看着眼前眉宇间病弱且坚毅的叶大哥,宋南时心中只有四个字。
棋逢对手。
宋南时听叶黎州说起过家中的情况,知道他家里就只有这么一个身体不太好的大哥。
从前她还想着,这兄弟两个没有长辈照拂还能长这么大,不太容易。
而今看来,这位大哥敢把这么个能闯祸的弟弟放出去撒欢还没把家里搞破产,果然是有点东西在身上的。
有点东西的病弱大哥见她不语,开口低低的叹了口气,想要说话。
可他这口气还没叹完,就见宋南时突然一声长叹。
而且叹的比他还百转千回,比他还荡气回肠。
“唉!”
叶黎州:“……”
有点给他整不会了。
其他人被她这超大声的叹气吓了一跳,纷纷看了过来。
诸袖担忧:“师妹,你怎么了?”
宋南时摇头,一副不欲多言的模样,神情却欲言又止:“无事。”
见状,诸袖顿时觉得是有事了,而且这事还大发了。
她当即道:“师妹,有什么话你还不能和我们说吗?”
宋南时沉默半晌,紧抿嘴唇,不欲多言。
但她越不说,众人便越是焦急,不由得开始脑补师妹/师姐不过是离开他们一天,究竟是碰到了什么。
江寂甚至加重了语气:“师妹,你还不信任我们吗?”
宋南时仿佛是终于被这句话说动了,张了张嘴,最终却只道:“没什么,我只是以为这次要见不到你们了,如今能再次重逢,一时感慨罢了。”
见不到他们?这句话就严重了。
众人纷纷开始猜测师妹是遇到了什么能让她觉得再也见不到他们的意外,越猜测就越觉得,这次师妹真的是吃了大苦。

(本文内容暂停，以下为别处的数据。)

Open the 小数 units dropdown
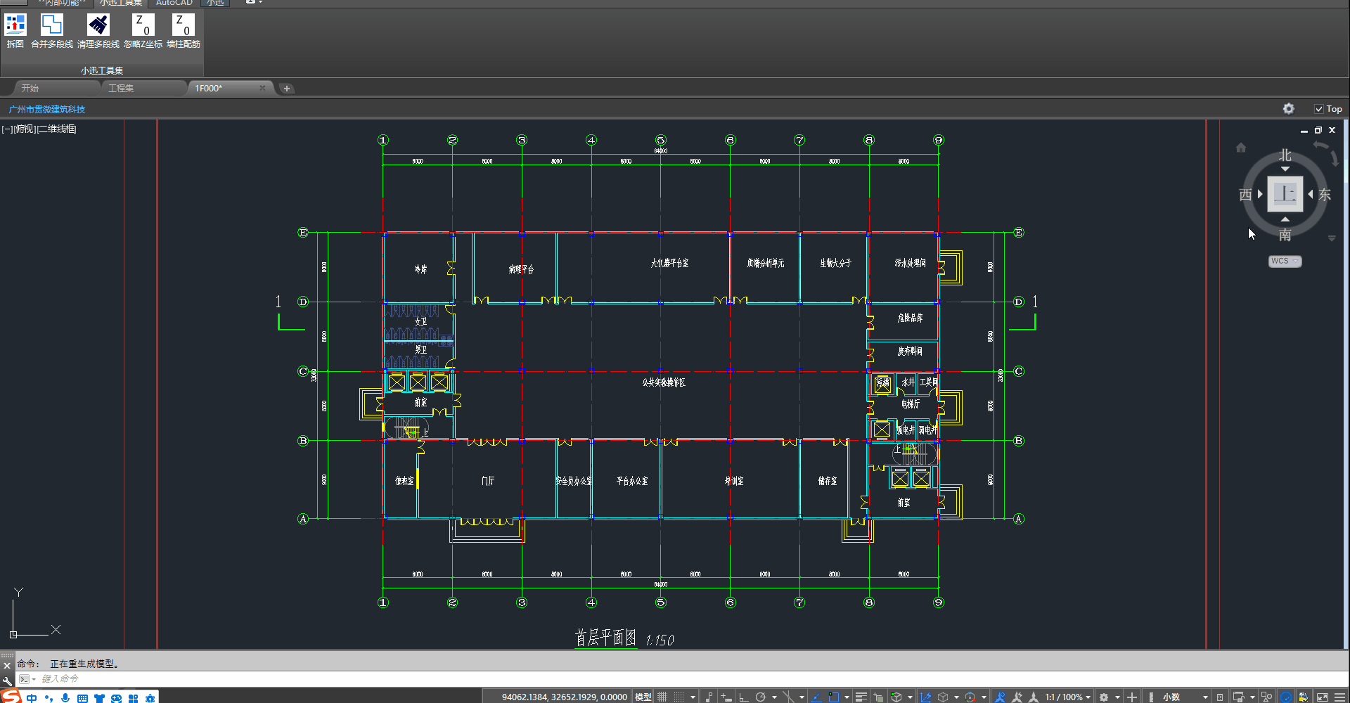This screenshot has width=1350, height=703. [x=1185, y=697]
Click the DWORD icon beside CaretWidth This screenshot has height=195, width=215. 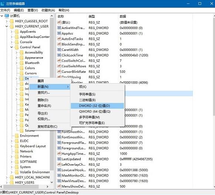pos(59,50)
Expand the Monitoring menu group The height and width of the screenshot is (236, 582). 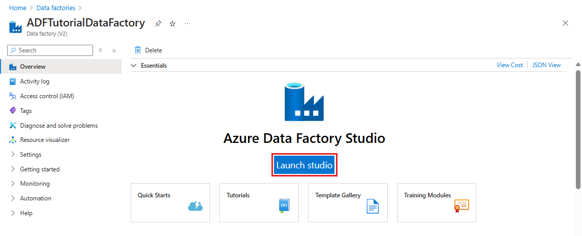click(13, 184)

宋南时却不再多说,只看着病弱大哥,真诚道:“生死之间走一遭,在下这才觉得从前执念的种种皆为身外之物,再多的金钱也不过是梦幻泡影,生不带来其死不带去。我能活着见到你们已是大幸,不敢再奢求其他的,令弟虽然意外将我遗落在了四藏山,但我走这一遭能看破从前执念,也不算是坏事。”
她神情十足的唏嘘,一副看破红尘大彻大悟的姿态。
说着,她顿了顿,一副怕叶秦州责怪自己弟弟的模样,又补充道:“我没有怪令弟的意思,你别误会。”
叶秦州:“……”
这下直接精准“误会”。
看着眼前的小姑娘,他久违的有了一种棋逢对手的感觉。
这姑娘,有点儿东西在身上的。
而江寂他们见宋南时一副当场就要出家当和尚的大彻大悟样,当即就急了!
都说出“钱财不过是身外之物”这种话了,那得是受了多大委屈啊!
这可是宋南时啊!
江寂他们登时就看向了始作俑者叶黎州,眼神中充满了谴责。
叶黎州:“……”
叶秦州也跟着叹了口气,道:“是我这个做兄长的没教好他……”
说着,他又用帕子捂住了嘴,神情痛苦。
可这次还没等他咳出来,一旁一直没说话的云止风就突然闷哼一声,捂住了胸口,神情痛苦。
然后众人就眼睁睁地看着一缕鲜血从云止风嘴角流下。
众人登时惊了!
病弱的叶秦州吐血,众人只觉得怜惜不忍,可一向表现的强大的云止风吐血……
江寂的第一反应就是云止风是不是要死了。
别说江寂,演的正起劲的宋南时都惊了。
她还以为云止风真怎么了,当即走过去握住云止风的手腕要给他把脉:“云止风!你怎么了!”
云止风反手握住了他的手腕,不动声色地捏了捏。
宋南时:“……”
她登时就明白了。
好家伙,原来你也在演!
这时,江寂也不由得问道:“云止风,你还好吗?”
云止风看他一眼,淡淡道:“无事。”
江寂不由得松了口气。
但这口气还没松完,便听云止风淡声道:“不过是区区致命伤罢了。”
江寂:“……”
众人:“……”
他们谴责的目光登时又落在了叶黎州身上。
看你干的好事!
叶黎州:“??”
你们神仙斗法,为什么受伤的总是我!
但是无人在意叶黎州,宋南时当即又和叶秦州开始了新一轮的表演,向众人展示了什么叫做绿茶的顶级拉扯。
刀光剑影,你来我往。
茶的众人一愣一愣的。
然而还没等他们茶出个胜负来,就见被他们放在地上的两个杀手突然呻.吟了一声,眼看着是要醒。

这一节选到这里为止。